Nowadays, in most cities in Chaoshan, alveolar codas (-n/-t) have largely shifted to velar codas (-ng/-k); therefore, they are not found in the Peng'im system which was developed later in the 1960s. However, these codas are still present among native speakers particularly in few border townships like Fenghuang (鳳凰), Sanrao (三饒), and Nan'ao.

===Tones===
There are eight tones in Teochew and are indicated as below,

| Number | 1 | 2 | 3 | 4 | 5 | 6 | 7 | 8 |
| Chinese Tone names (modern) | Dark-level 陰平 (Im-phêⁿ) | Dark-rising 陰上 (Im-siãng) | Dark-departing 陰去 (Im-khṳ̀) | Dark-entering 陰入 (Im-ji̍p) | Light-level 陽平 (Iâng-phêⁿ) | Light-rising 陽上 (Iâng-siãng) | Light-departing 陽去 (Iâng-khṳ̀) | Light-entering 陽入 (Iâng-ji̍p) |
| Chinese Tone names (alternative) | Upper-even 上平 (Chiẽⁿ-phêⁿ) | Upper-high 上上 (Chiẽⁿ-siãng) | Upper-going 上去 (Chiẽⁿ-khṳ̀) | Upper-entering 上入 (Chiẽⁿ-ji̍p) | Lower-even 下平 (Ẽ-phêⁿ) | Lower-high 下上 (Ẽ-siãng) | Lower-going 下去 (Ẽ-khṳ̀) | Lower-entering 下入 (Ẽ-ji̍p) |
| Chinese Tone names (traditional) | Upper-level 上平 (Chiẽⁿ-phêⁿ) | Rising 上聲 (Siãng-siaⁿ) | Upper-departing 上去 (Chiẽⁿ-khṳ̀) | Upper-entering 上入 (Chiẽⁿ-ji̍p) | Lower-level 下平 (Ẽ-phêⁿ) | Lower-departing 下去 (Ẽ-khṳ̀) | Departing 去聲 (Khṳ̀-siaⁿ) | Lower-entering 下入 (Ẽ-ji̍p) |
| Pitches | ˧ (33) | ˥˨ (52) | ˨˩˧ (213) | ˨ (2) | ˥ (55) | ˧˥ (35) | ˩ (11) | ˦ (4) |
| Tone types | Mid level | High falling | Low dipping | Low stop | Top level | High rising | Bottom level | High stop |
| Diacritics | none | Acute accent | Grave accent | none | Circumflex | Tilde | Macron | Overstroke |
| Example | hun 分 | hún 粉 | hùn 訓 | hut 忽 | hûn 雲 | hũn 混 | hūn 份 | hu̍t 佛 |
| Sandhi | 1 | 6 | 2 or 5 | 8 | 7 or 3 | 3 or 7 | 7 or 3 | 4 |

Both the first and the fourth tones are unmarked but can be differenced by their coda-endings; those with the first tone end with an open vowel which could be either simple or nasalised, or end in a nasal consonant such as -m, -n, -ng, while those with the fourth tone end with a stop consonant such as -p, -t, -k, and -h.

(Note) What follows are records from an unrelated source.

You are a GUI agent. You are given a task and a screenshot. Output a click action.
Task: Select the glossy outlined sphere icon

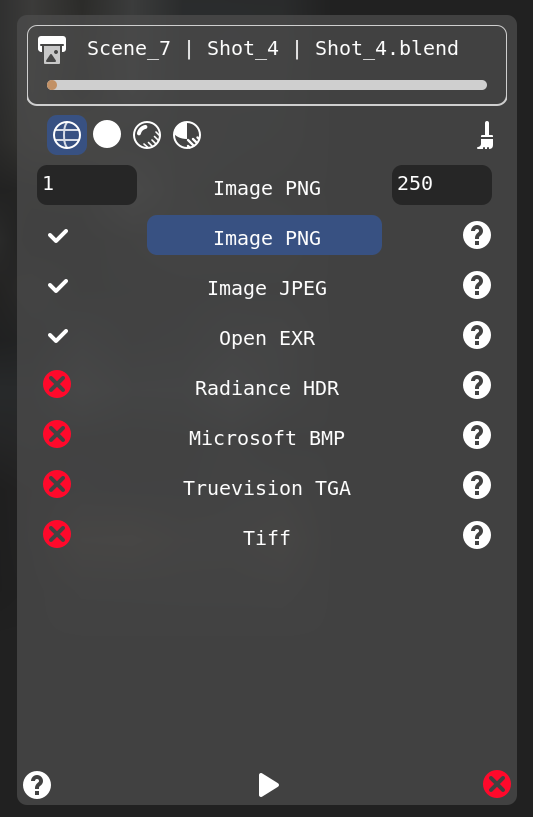click(x=147, y=135)
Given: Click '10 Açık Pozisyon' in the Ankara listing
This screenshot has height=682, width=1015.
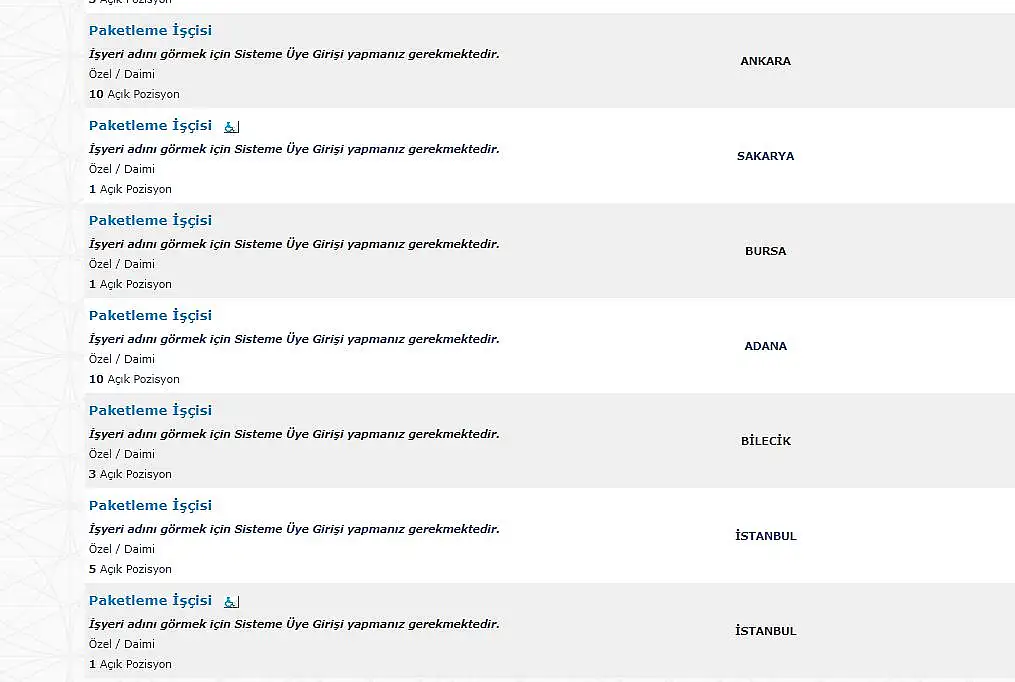Looking at the screenshot, I should 134,94.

Teochew features tone sandhi where for any compound that contains more than one word (a syllable), sandhi rules apply to all words except the last one in each phrase. For example, in the Swatow dialect, Tiê-chiu Pe̍h-ūe-jī would be pronounced as Tiē-chiu Peh-ùe-jī, where all words in the compound (linked by a hyphen) undergo tone sandhi except for the final word in each compound: chiu and jī. The tones markings of each word do not actually change to indicate tone sandhi and are written with their original tone markings.